The exceptions are sustained and the judgment reversed.

Court of Quarter Sessions of Luzerne County.

IN RE DELAWARE STREET.

Streets, assessment of damages for opening.

1. Where the law makes it the duty of viewers to endeavor to procure releases from the persons over whose land the road or street is laid, it will be presumed that they performed their duty in this particular until the contrary is shown. It is not essential to state the fact in the report.

2. Under the charter of the city of Wilkes-Barre the rule of assessment for contribution against adjoining property owners upon opening streets is "benefits received." Hence, where the viewers apportioned and assessed the expense upon the properties supposed to be benefitted according to the foot front, without regard to other facts, it was held that the basis of assessment was erroneous, and their report was set aside.

3. The frontage rule of assessment is one which the legislature, and that body alone, may adopt as a substitute for an assessment by a disinterested tribunal. Viewers appointed to ascertain the benefits and apportion the expense according thereto, do not perform their duties under the law by the adoption of this arbitrary rule without regard to other facts.

4. Where the report of viewers (in the city of Wilkes-Barre) is made on a totally erroneous basis, so as to be incapable of modification, it is the duty of the court to set it aside.

5. The rule which excludes the testimony of jurors tending to impeach their verdict has never been applied with the same strictness to the testimony of road and street viewers.

Exceptions to report of viewers.

The opinion of the court was delivered July 27, 1885, by

RICE, P. J.-I. Is it essential that the report of viewers appointed to assess damages upon the opening of a street in the city of Wilkes-Barre should show affirmatively that the viewers endeavored to procure releases from the persons over whose land the street has been laid? In deciding this question it is unnecessary to say whether the act of May 14, 1874, P. L. 164, applies to the view of a city street or not; for, whether it applies or not, the authorities hold that it will be presumed that the viewers per

formed their duty in this particular, and that all things were rightly done unless the contrary is shown. The precise point was before the court in the recent case of Road in South Abington, 2 Com. Pleas Reporter, 71, and it was there held that the fact need not be set forth expressly in the report. (See also McConnell's Mill Road, 8 C. 285; Road in Chartiers, 10 C. 413.)

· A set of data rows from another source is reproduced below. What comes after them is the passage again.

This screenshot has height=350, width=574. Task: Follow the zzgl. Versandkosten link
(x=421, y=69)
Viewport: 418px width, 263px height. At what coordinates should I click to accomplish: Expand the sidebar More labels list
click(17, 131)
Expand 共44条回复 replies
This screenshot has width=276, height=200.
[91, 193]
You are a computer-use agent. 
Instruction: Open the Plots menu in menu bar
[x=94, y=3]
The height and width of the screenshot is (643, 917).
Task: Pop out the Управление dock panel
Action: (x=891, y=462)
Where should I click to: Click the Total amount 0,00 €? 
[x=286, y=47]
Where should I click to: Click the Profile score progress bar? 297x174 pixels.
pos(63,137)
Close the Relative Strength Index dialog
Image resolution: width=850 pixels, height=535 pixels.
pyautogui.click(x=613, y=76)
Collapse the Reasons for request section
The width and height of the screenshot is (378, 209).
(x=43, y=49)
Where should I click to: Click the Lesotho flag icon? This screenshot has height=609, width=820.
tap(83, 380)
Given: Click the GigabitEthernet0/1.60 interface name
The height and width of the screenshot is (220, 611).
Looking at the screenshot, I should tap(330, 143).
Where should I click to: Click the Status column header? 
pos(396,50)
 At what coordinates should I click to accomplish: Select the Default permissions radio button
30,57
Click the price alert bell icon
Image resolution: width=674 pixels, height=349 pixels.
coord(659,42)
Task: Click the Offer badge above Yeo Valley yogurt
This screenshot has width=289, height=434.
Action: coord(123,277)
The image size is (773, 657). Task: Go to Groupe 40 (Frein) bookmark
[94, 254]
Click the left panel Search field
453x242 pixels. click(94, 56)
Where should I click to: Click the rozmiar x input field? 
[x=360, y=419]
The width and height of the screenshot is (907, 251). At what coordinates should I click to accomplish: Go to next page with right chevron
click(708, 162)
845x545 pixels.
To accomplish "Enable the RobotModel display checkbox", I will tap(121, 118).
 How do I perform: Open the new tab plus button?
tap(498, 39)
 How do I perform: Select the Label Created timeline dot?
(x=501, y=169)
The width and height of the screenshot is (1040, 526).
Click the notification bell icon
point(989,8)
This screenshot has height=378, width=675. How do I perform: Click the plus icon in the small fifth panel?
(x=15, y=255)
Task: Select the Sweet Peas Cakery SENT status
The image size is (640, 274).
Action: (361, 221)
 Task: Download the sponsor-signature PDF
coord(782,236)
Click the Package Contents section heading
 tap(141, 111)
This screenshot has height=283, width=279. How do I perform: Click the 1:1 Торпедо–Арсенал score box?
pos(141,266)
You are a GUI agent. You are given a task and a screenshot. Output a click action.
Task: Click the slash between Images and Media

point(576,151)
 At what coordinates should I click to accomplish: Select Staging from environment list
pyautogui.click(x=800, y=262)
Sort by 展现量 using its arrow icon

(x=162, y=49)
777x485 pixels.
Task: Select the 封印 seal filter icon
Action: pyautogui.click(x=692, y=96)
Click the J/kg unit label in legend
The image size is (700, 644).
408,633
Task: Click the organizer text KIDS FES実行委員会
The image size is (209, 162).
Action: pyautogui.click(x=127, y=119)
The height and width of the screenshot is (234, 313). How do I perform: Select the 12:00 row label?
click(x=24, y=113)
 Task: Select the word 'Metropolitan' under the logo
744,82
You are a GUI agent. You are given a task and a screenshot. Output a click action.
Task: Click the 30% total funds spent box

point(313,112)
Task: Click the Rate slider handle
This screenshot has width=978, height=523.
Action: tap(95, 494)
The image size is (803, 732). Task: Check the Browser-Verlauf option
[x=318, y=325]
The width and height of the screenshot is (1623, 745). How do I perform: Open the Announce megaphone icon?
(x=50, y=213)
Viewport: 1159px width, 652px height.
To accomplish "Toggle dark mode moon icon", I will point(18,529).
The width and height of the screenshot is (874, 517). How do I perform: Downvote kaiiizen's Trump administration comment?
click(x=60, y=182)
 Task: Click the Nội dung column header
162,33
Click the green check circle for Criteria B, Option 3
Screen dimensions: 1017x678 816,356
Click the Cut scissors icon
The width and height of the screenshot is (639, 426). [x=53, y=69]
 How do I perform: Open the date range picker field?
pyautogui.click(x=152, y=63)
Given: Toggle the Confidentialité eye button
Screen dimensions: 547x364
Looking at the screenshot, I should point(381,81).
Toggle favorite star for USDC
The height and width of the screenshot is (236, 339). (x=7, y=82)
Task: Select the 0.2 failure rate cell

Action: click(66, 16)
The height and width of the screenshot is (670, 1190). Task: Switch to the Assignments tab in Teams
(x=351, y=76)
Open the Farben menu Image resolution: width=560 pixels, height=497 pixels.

II. The damages allowed by the viewers to the Lehigh Coal and Navigation Company are $4,648, and the total amount assessed against the other adjoining property owners for benefits is exactly the same. We agree with the counsel for the report in their contention that the mere coincidence of these two amounts is not, in itself, ground for concluding that the amounts assessed for benefits are excessive, or that the assessments were arbitrarily made so as to equal the damages without regard to the actual benefits to be received. The viewers were certainly not bound to assess more for benefits than would be necessary to pay the amount assessed for damages; and if the benefits exceeded the damages the property owner has no cause for complaint if the viewers have cut down his assessment for benefits to a proportionate part of the aggregate damages. The test to be applied to these assessments is that furnished by the act of assembly under which they are made. It provides that the viewers shall regard "the advantages and disadvantages caused to the several properties adjoining said street, lane, or alley, and shall estimate and allow all persons injured thereby such damages as they shall have sustained over and above all advantages, and also make assessments for contribution upon all such properties as shall be benefitted by the opening, etc., of said street, lane, or alley, such sums respectively as they may have been benefited over and above all disadvantages." Section 16 act May 4, 1871, P. L. Assuming, as we have already stated, and as all concede, that the viewers are not required to assess a greater sum for benefits than is required to pay the damages, it follows that the property owner may not only complain of an assessment which, taken by itself, exceeds the benefits received, but may also justly complain if the apportionment of the damages amongst the several property owners benefitted is made on a basis, not authorized by the act of assembly, which results in an imposition upon him of an

544.

undue proportion of the burden. For example, if A's property is benefitted in the sum of one thousand dollars, and B's in the sum of twelve hundred dollars, and the total damages allowed are fourteen hundred, an assessment for contribution of twelve hundred dollars against B, and of two hundred dollars against A, would be grossly unequal and unjust. And if this inequality resulted from the arbitrary adoption by the viewers of the foot front rule, when their authority and duty under the law were to make the assessments for contribution according to benefits received, can there be any doubt that the assessment would be illegal? The principle upon which all local assessments of this nature are rested is benefits received. We do not question the right of the legislature in the exercise of its taxing power, to declare, within reasonble limitations, that the expense of such improvements shall be borne by the adjoining property owners in proportion to their frontage. But the justification for such a method of apportioning the expense rests upon the idea that the properties will be specially benefitted in that proportion. It is a rule which, within reasonable limitations, the legislature, and that body alone, may adopt as a substitute for an assessment by a disinterested tribunal. Viewers appointed to ascertain the benefits and apportion the expense according thereto, do not perform their duties under the law by the adoption of this arbitrary rule without regard to other facts. If the legislature had contemplated an apportionment of the expense according to the frontage rule, a view of the premises would have been unnecessary. Mr. Cooley says: "Although, as has been stated, an assessment by frontage is really based upon the idea that the estates taxed receive a benefit in proportion to frontage, yet, where the legislature have made benefits the rule of assessment, and provided for assessors or commissioners to ascertain and apportion them, it is not arbitrarily to be assumed that the benefits to any particular lot are, in fact, in proportion to its front on the improvement. In such cases the assessors have a duty to perform on inspection and examination of the several estates, and a report by them that they have assessed the expense by the foot front without saying that they find the benefits in that proportion does not affirmatively show a performance of their duty." Cooley on Taxation, 454. The

language quoted from the text is fully sustained by the authori ties cited by the learned author. (See State v. Hudson, 5 Dutch. 104; State v. Bergen, Ib. 266; Clapp v. Hartford, 35 Conn. 66; Warren v. Grand Haven, 30 Mich. 31; Hundley v. Commissioners, 69 Ill. 559; Burroughs on Taxation, 148.)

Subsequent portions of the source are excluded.